Toutefois, le 26 septembre 2016, la police de Los Angeles a confirmé qu'une enquête relativement à une plainte pour agression sexuelle contre Rose était toujours en cours. La détective Nadine Hernandez a dévoilé que le dossier était ouvert depuis moins d’un an, mais que la date où la plainte avait été déposée ne pouvait être divulguée. Hernandez avait également indiqué que Rose n’avait pas encore été rencontré par la police et qu'aucune date n’avait été fixée pour la conclusion de l’enquête.

Mentionnons cependant qu'Hernandez a été retrouvée morte le 11 octobre dernier. La mort d'Hernandez a incité les théories du complot sur Internet, mais il n'y a aucune preuve qui lie actuellement sa mort à Rose.
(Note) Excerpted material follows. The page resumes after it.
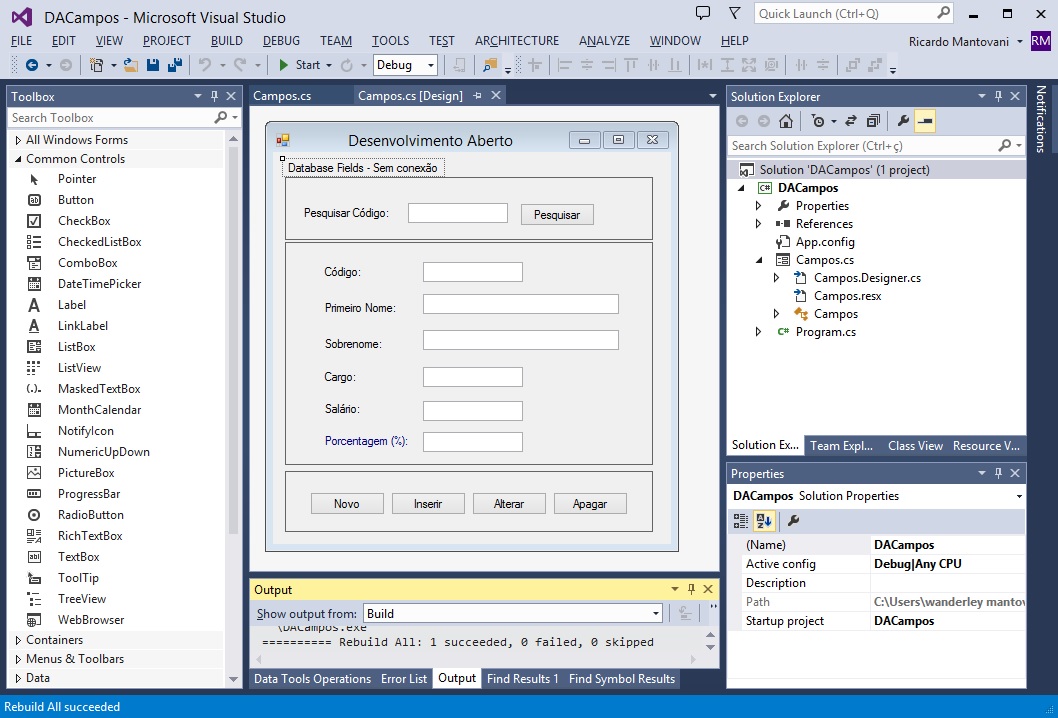Open Properties wrench in Solution Explorer toolbar

tap(903, 121)
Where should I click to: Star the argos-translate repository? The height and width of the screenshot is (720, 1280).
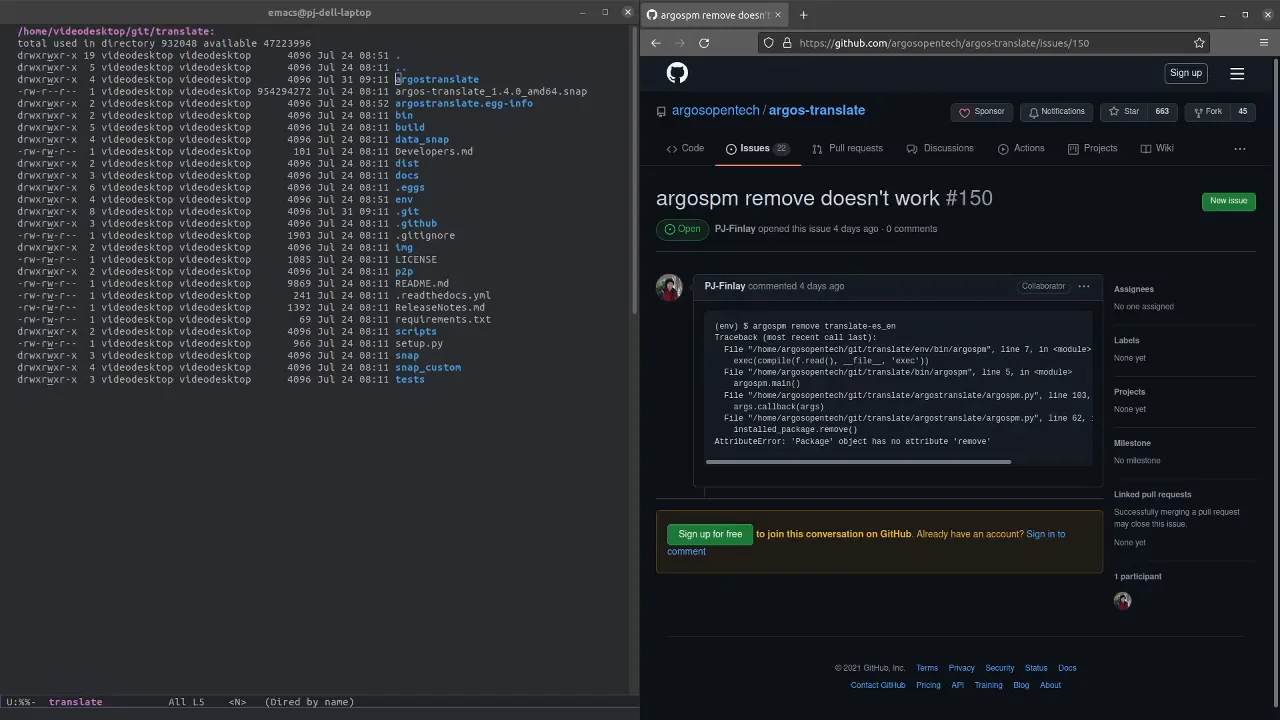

Est-ce que la NBA pourrait punir Rose?

Même si la responsabilité de Rose n'a pas été retenue dans le cadre de cette affaire civile, le commissaire Adam Silver pourrait sanctionner Rose en vertu de l'article 35 de la Constitution de la NBA par des amendes et des suspensions s'il considère que sa conduite était préjudiciable à la réputation, à l'image publique et au meilleur intérêt de la ligue ou de son sport. Silver pourrait justifier la suspension de Rose en alléguant que sa conduite n'était pas conforme aux normes morales. Évidemment, la médiatisation entourant l'affaire Rose n'a pas été favorable à l'image de la NBA et dans cette optique, peut-on penser que la NBA sanctionnerait Rose?

À titre illustratif, la NBA a suspendu le 2 octobre 2016 Darren Collison des Kings de Sacramento pour 8 matchs après qu'il ait plaidé coupable à une accusation de violence conjugale. En 2014, Silver a suspendu Jeffrey Taylor des Hornets de Charlotte pour 24 matchs parce que celui-ci avait plaidé coupable à une accusation de violence conjugale après avoir brutalisé sa femme dans le couloir d'un hôtel. Il y a quelques distinctions entre les situations de ces deux joueurs et celle de Rose. Tout d'abord, ces deux joueurs ont été accusés au criminel alors que Rose a gagné un procès civil et ne fait toujours pas l'objet d'accusations criminelles. Ensuite, les deux joueurs ont admis avoir commis une erreur et ont exprimé le désir d'améliorer leur conduite alors que Rose insiste qu'il n'a rien fait de mal et le verdict rendu hier par le jury va dans ce sens également.

À ce jour, la NBA n'a jamais suspendu des joueurs à la suite de poursuites civiles. Il n'en demeure pas moins que le procès de Rose portait sur de graves allégations et que la NBA pourrait intervenir. Néanmoins, l'absence de précédents, en matière de joueurs de la NBA ayant été punis par la ligue après avoir eu gain de cause dans un litige civil, pourrait inciter l'Association des joueurs à s'opposer à toute sanction imposée par la NBA contre Rose.